### Instructions for the task
Exact copy, pictures excluded: output the lines from the opening of the entries through the line bearing "Rèm Dán Tường Cửa Sổ (48, 1724)".

─── Dataset excerpts ───

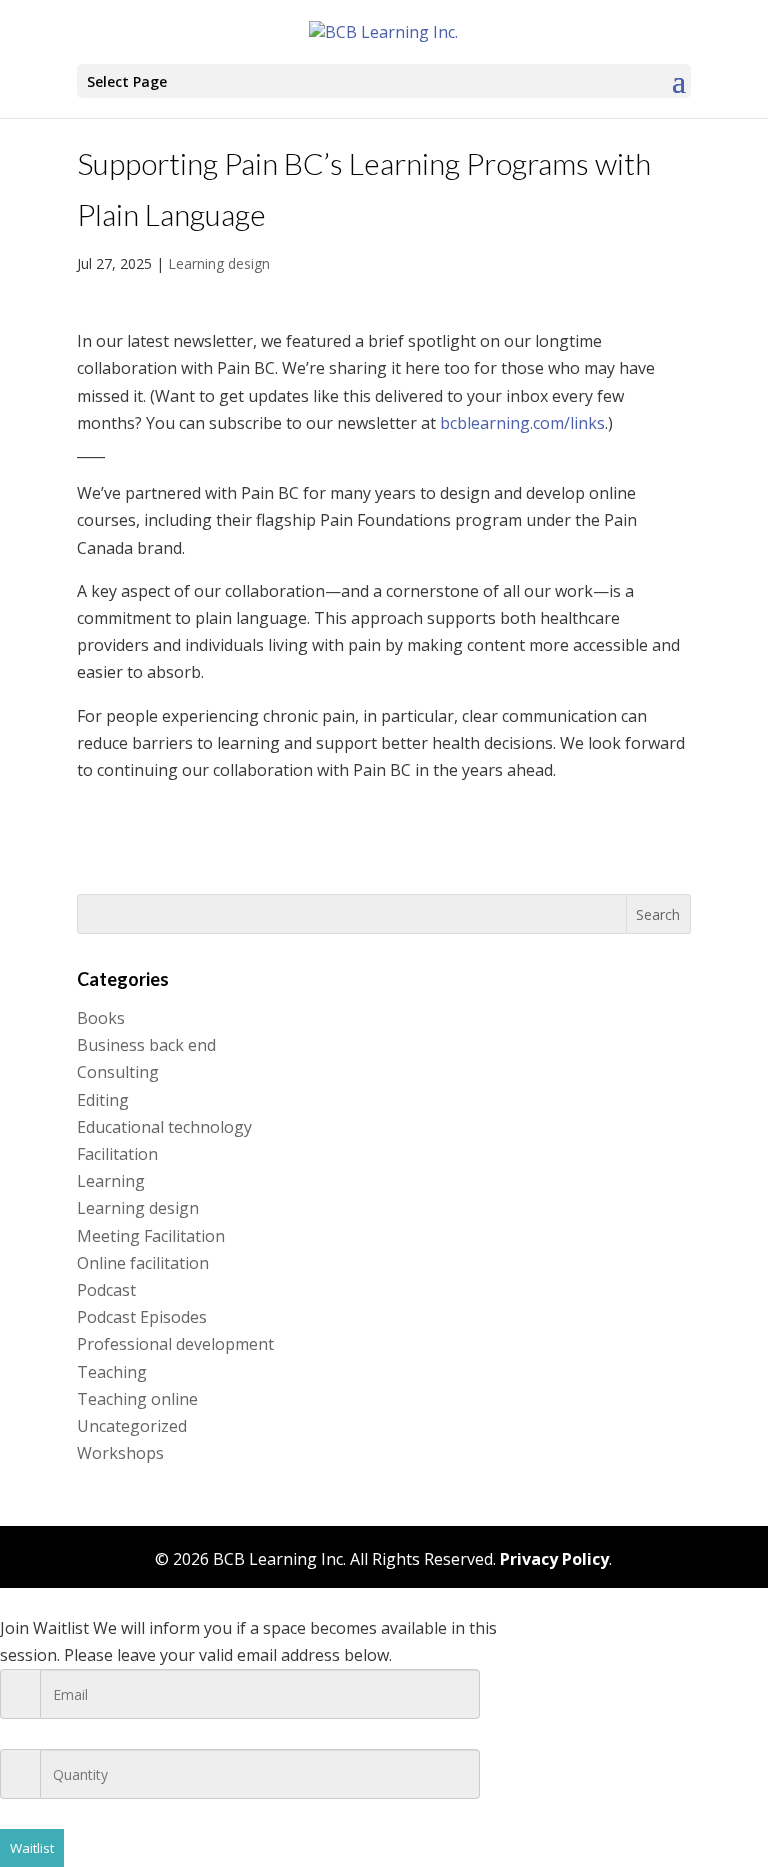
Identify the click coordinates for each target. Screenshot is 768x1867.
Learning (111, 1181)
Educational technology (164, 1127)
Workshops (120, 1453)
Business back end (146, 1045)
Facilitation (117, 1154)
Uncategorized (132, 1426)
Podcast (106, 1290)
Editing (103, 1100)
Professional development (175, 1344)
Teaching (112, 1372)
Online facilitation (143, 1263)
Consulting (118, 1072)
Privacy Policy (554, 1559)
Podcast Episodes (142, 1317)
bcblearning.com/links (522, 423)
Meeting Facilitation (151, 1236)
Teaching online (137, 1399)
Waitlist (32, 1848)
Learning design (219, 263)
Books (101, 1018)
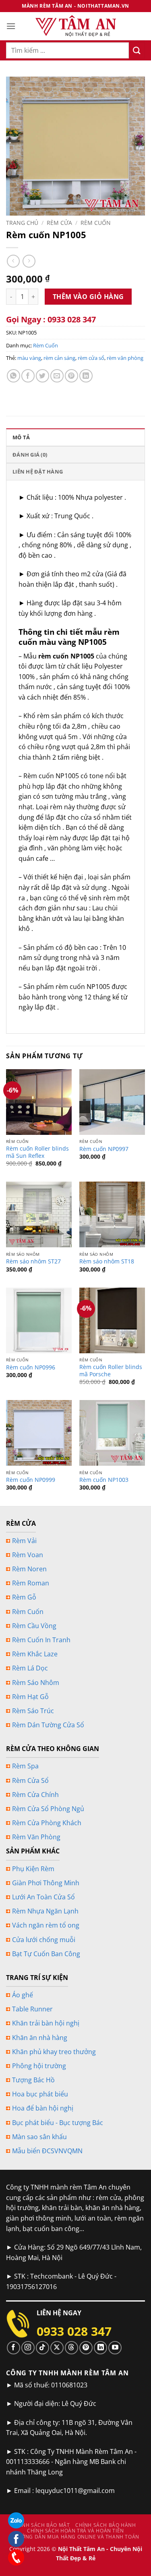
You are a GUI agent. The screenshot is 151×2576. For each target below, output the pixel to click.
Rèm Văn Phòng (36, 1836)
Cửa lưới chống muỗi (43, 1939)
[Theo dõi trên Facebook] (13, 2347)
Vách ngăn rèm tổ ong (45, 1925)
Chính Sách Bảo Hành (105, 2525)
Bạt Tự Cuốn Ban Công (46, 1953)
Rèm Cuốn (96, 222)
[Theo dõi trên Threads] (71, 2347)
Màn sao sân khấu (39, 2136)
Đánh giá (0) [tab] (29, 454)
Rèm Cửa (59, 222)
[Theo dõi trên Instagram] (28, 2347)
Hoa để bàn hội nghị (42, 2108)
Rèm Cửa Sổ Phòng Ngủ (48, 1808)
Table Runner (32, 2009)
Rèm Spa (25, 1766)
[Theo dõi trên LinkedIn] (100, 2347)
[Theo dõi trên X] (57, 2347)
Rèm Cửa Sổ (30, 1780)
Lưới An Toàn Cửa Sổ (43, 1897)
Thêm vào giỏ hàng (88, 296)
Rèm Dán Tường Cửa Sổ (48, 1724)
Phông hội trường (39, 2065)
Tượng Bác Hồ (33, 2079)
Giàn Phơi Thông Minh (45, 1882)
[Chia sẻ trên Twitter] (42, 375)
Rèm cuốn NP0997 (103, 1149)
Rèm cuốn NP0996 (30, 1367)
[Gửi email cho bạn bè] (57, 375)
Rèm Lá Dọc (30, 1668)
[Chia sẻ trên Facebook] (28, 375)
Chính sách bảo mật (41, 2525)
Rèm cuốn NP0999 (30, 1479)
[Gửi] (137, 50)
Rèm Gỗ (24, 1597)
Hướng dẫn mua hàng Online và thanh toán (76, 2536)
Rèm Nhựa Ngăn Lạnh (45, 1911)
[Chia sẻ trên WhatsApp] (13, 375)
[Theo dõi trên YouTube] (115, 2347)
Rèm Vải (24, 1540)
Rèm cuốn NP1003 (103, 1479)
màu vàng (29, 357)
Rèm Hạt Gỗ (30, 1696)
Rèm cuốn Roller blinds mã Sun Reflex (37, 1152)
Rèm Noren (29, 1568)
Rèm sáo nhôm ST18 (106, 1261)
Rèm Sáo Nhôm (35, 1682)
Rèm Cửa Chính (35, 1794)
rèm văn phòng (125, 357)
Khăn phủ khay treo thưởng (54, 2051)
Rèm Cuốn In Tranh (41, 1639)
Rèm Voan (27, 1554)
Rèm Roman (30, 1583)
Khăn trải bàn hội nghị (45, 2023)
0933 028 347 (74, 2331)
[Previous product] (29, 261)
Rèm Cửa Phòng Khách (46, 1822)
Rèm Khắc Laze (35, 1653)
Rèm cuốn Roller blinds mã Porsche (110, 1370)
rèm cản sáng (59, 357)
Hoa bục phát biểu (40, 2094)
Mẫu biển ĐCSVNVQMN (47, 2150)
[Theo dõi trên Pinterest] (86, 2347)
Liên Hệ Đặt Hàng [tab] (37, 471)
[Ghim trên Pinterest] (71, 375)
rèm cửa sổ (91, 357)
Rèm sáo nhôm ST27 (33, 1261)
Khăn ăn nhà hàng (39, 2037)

───

### Result for this task
Identify the click coordinates for each target. Screenshot is 768x1867.
Learning (111, 1181)
Educational technology (164, 1127)
Workshops (120, 1453)
Business back end (146, 1045)
Facilitation (117, 1154)
Uncategorized (132, 1426)
Podcast (106, 1290)
Editing (103, 1100)
Professional development (175, 1344)
Teaching (112, 1372)
Online facilitation (143, 1263)
Consulting (118, 1072)
Privacy Policy (554, 1559)
Podcast Episodes (142, 1317)
bcblearning.com/links (522, 423)
Meeting Facilitation (151, 1236)
Teaching online (137, 1399)
Waitlist (32, 1848)
Learning design (219, 263)
Books (101, 1018)
You are a GUI agent. The screenshot is 151×2576. For each target below, output the pixel to click.
Rèm Văn Phòng (36, 1836)
Cửa lưới chống muỗi (43, 1939)
[Theo dõi trên Facebook] (13, 2347)
Vách ngăn rèm tổ ong (45, 1925)
Chính Sách Bảo Hành (105, 2525)
Bạt Tự Cuốn Ban Công (46, 1953)
Rèm Cuốn (96, 222)
[Theo dõi trên Threads] (71, 2347)
Màn sao sân khấu (39, 2136)
Đánh giá (0) [tab] (29, 454)
Rèm Cửa (59, 222)
[Theo dõi trên Instagram] (28, 2347)
Hoa để bàn hội nghị (42, 2108)
Rèm Cửa Sổ Phòng Ngủ (48, 1808)
Table Runner (32, 2009)
Rèm Spa (25, 1766)
[Theo dõi trên LinkedIn] (100, 2347)
[Theo dõi trên X] (57, 2347)
Rèm Cửa Sổ (30, 1780)
Lưới An Toàn Cửa Sổ (43, 1897)
Thêm vào giỏ hàng (88, 296)
Rèm Dán Tường Cửa Sổ (48, 1724)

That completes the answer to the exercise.